-- THE TASK --
Restate the entries word for word and skip every image.

------ TASK INPUT ------

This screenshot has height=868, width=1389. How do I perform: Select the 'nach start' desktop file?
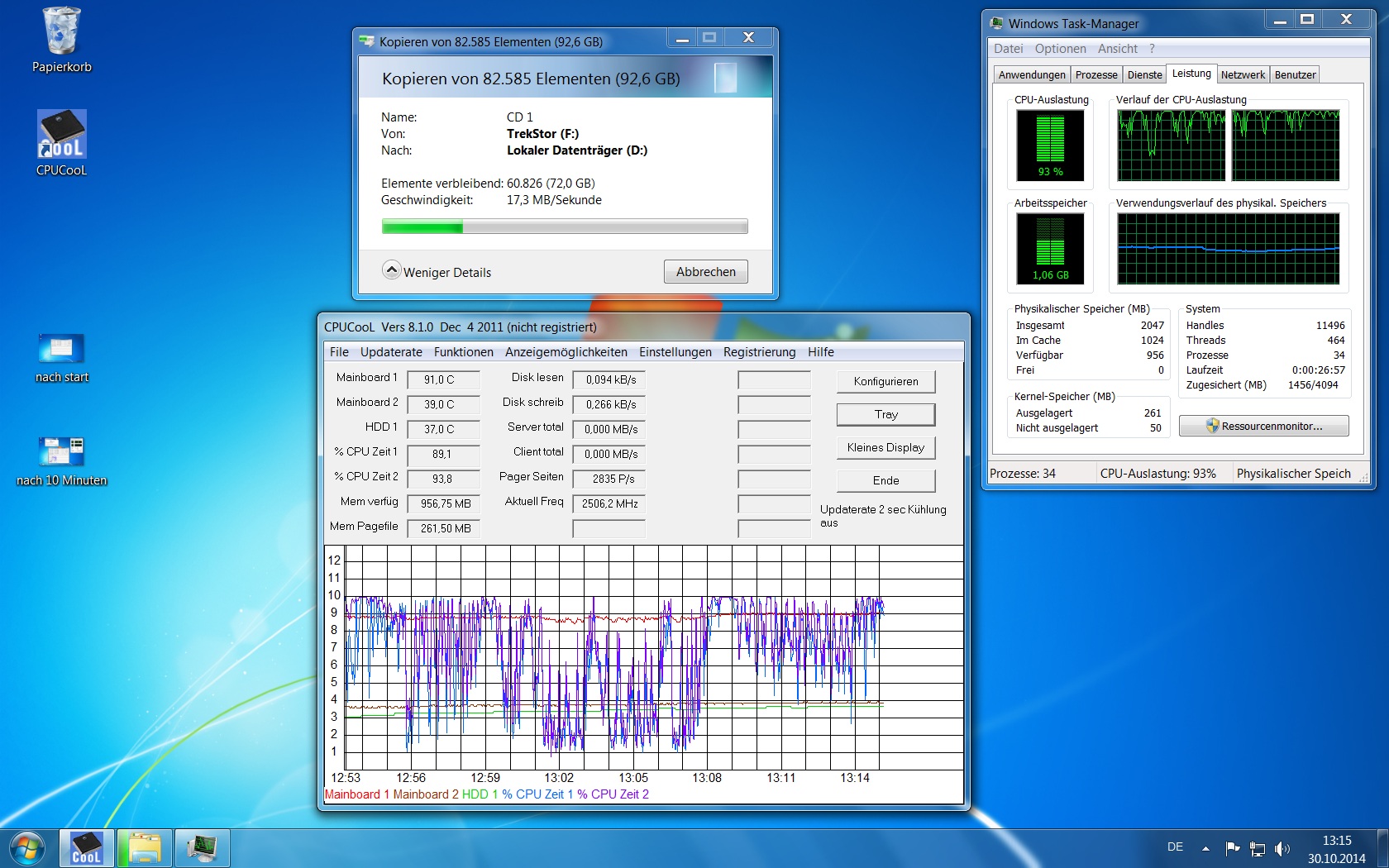[61, 350]
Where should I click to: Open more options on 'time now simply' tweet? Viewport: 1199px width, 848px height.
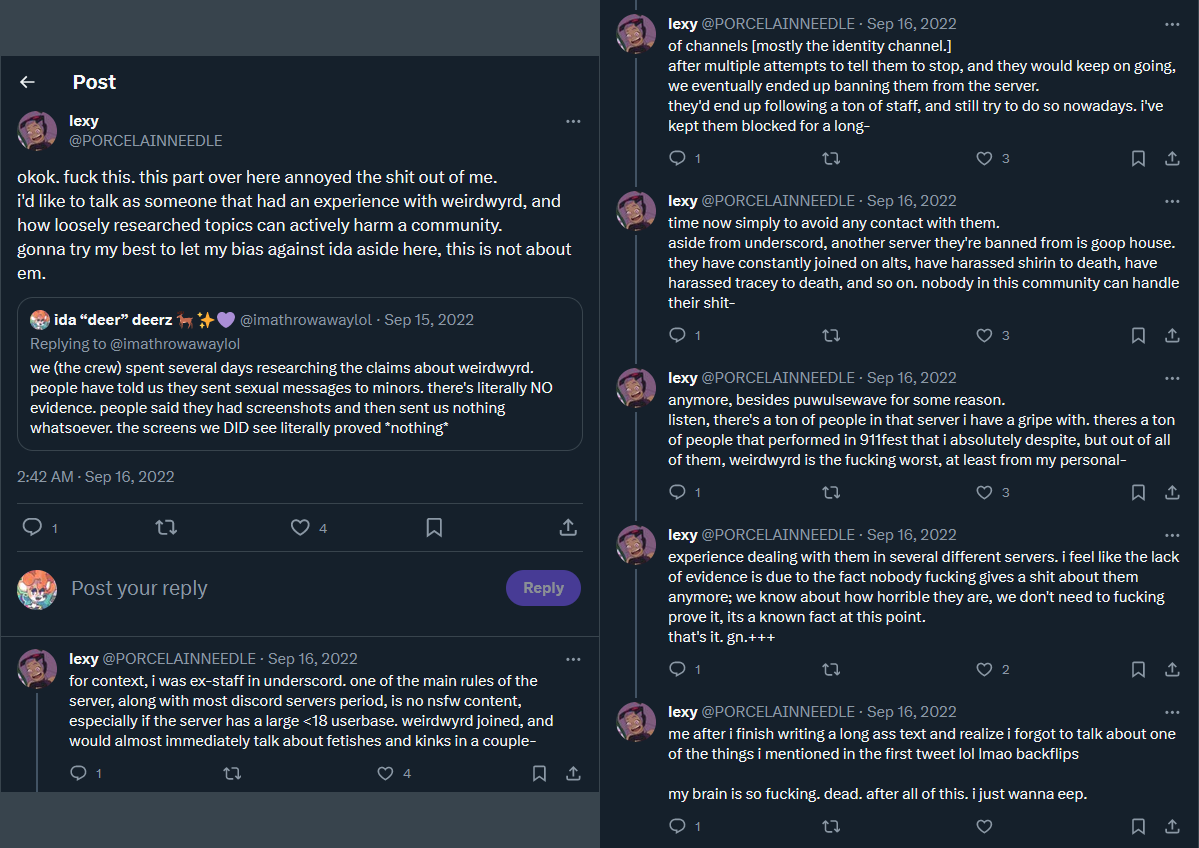point(1172,201)
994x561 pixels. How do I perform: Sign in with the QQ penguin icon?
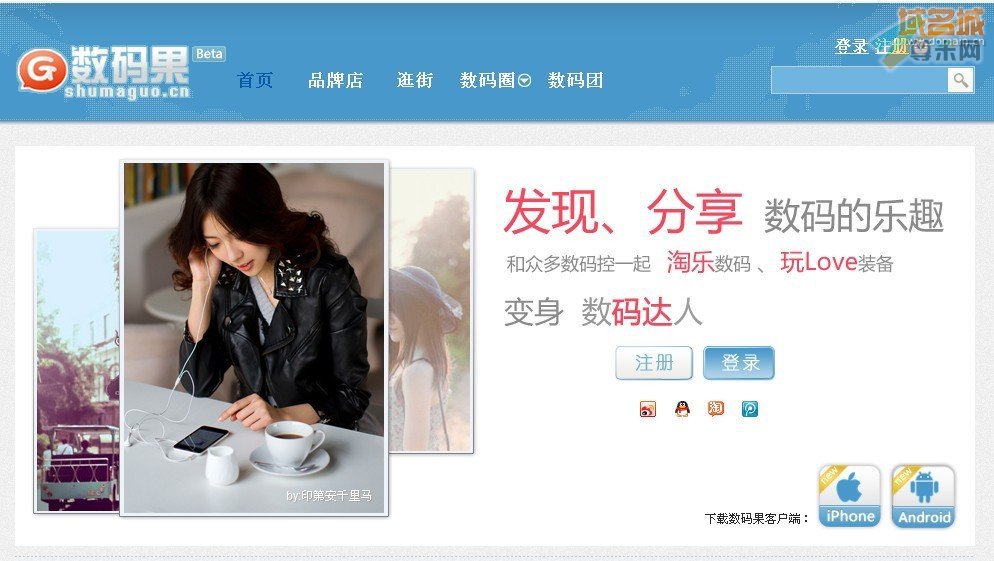pos(682,409)
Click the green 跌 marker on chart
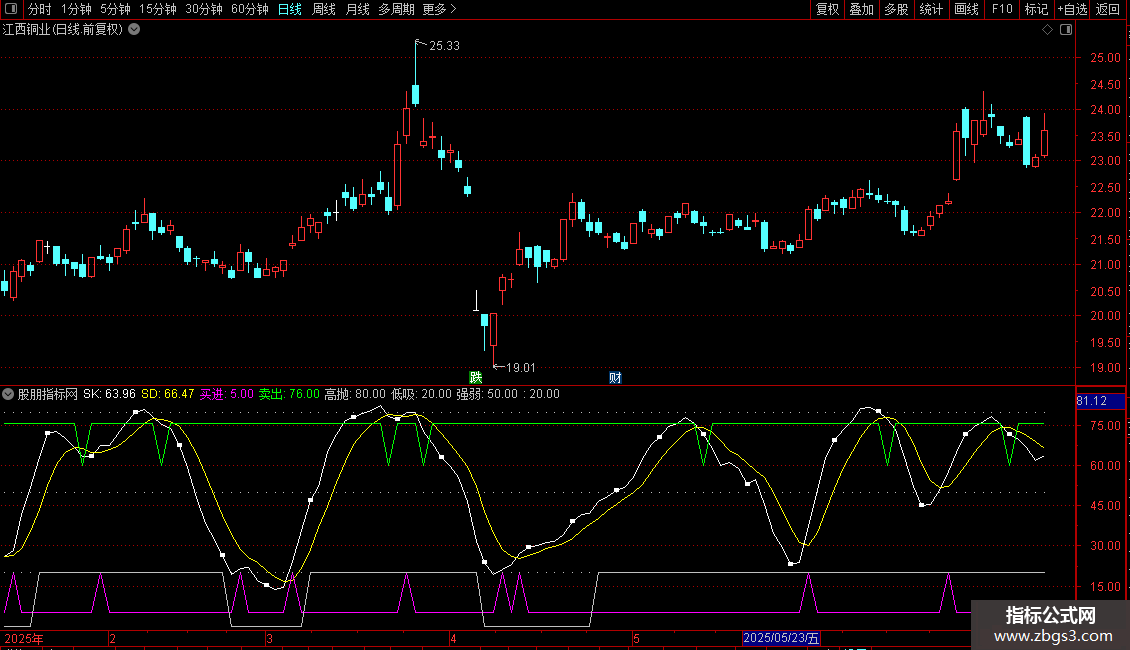 pyautogui.click(x=476, y=377)
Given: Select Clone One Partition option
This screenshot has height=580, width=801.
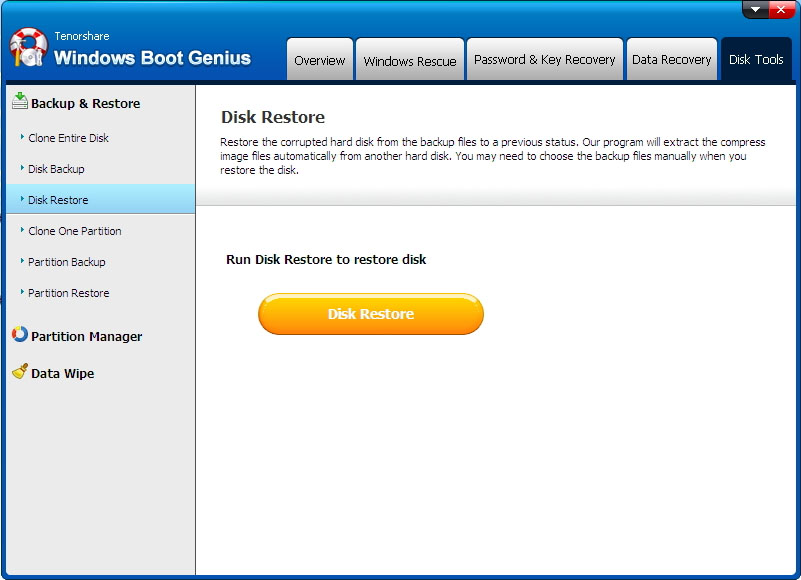Looking at the screenshot, I should [74, 231].
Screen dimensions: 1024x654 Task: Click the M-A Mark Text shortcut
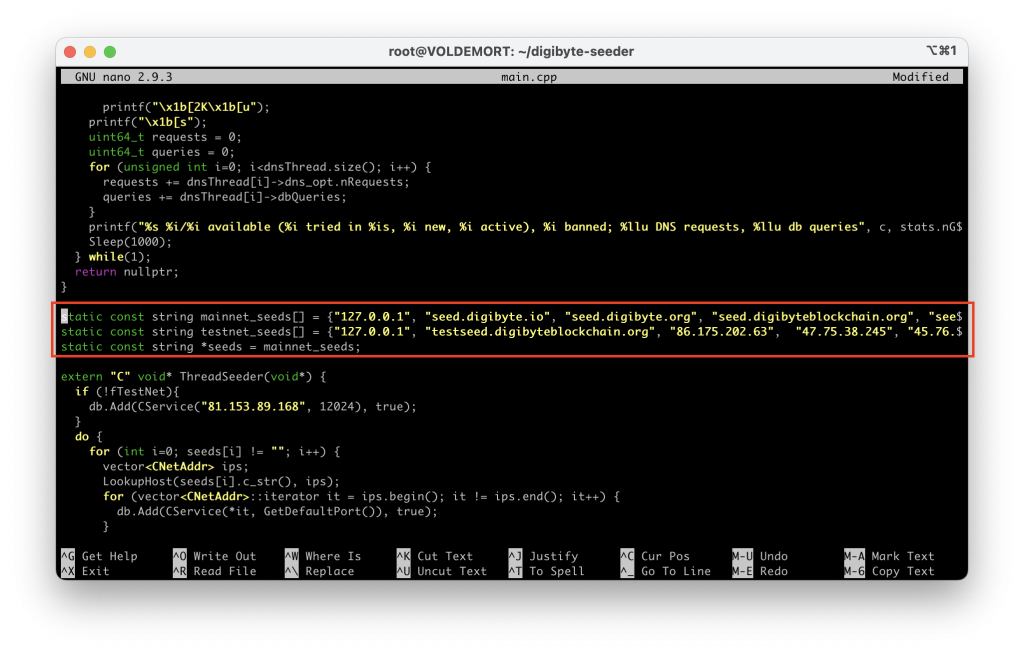click(889, 556)
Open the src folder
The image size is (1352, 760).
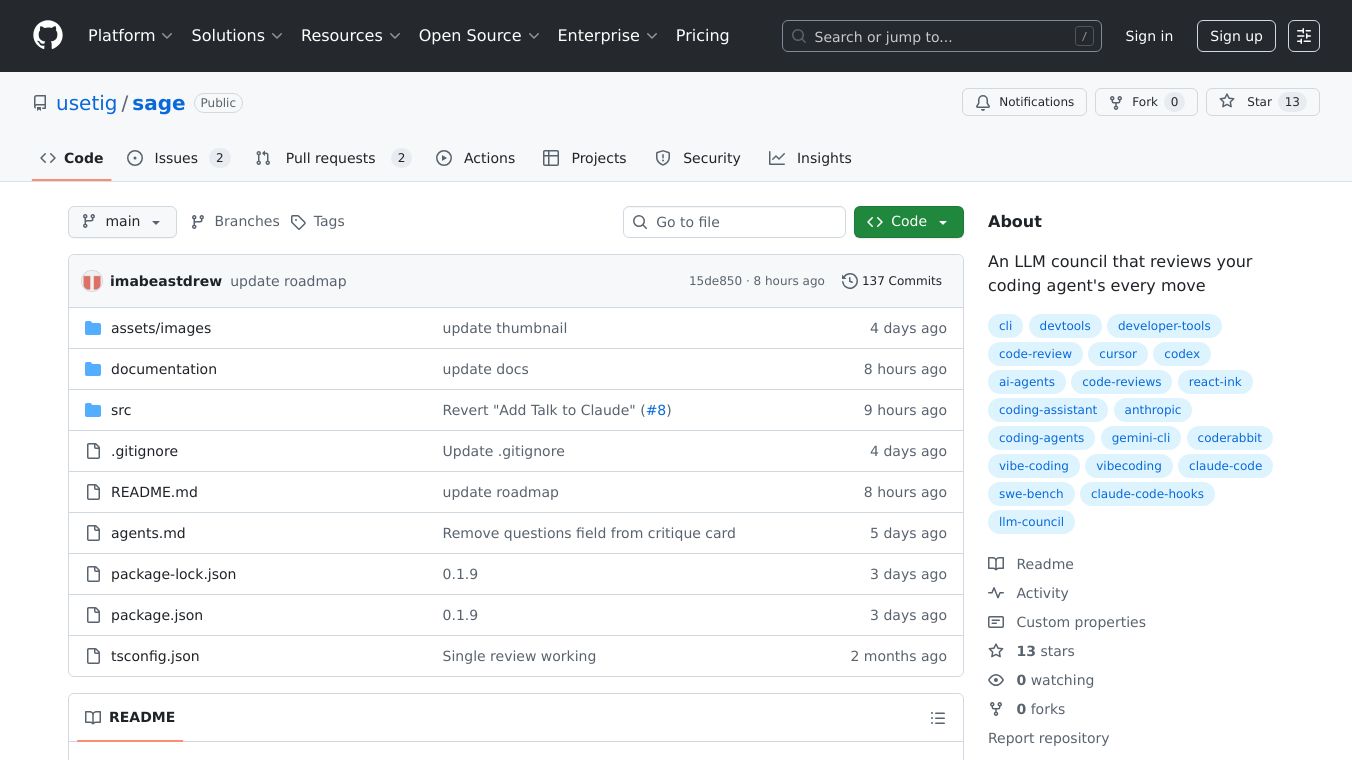point(121,410)
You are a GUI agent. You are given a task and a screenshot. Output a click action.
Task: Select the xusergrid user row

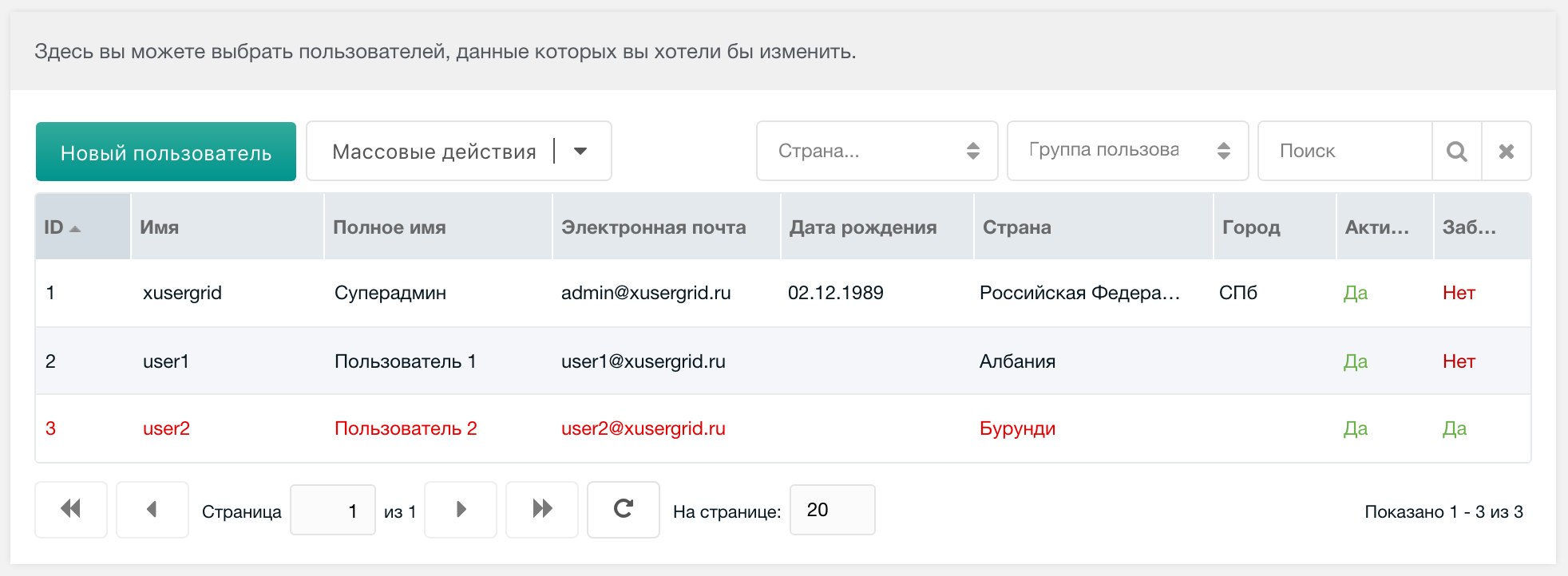point(182,293)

------

-- TASK OUTPUT --
This screenshot has height=868, width=1389. How do I perform: Select the 'nach start' desktop file?
[61, 350]
Where should I click to: Open more options on 'time now simply' tweet? Viewport: 1199px width, 848px height.
point(1172,201)
994x561 pixels. How do I perform: Sign in with the QQ penguin icon?
pos(682,409)
Click the green 跌 marker on chart
 pyautogui.click(x=476, y=377)
Given: Select Clone One Partition option
This screenshot has height=580, width=801.
Looking at the screenshot, I should [74, 231].
Screen dimensions: 1024x654 Task: Click the M-A Mark Text shortcut
click(889, 556)
Open the src folder
The image size is (1352, 760).
point(121,410)
You are a GUI agent. You are given a task and a screenshot. Output a click action.
Task: Select the xusergrid user row

point(182,293)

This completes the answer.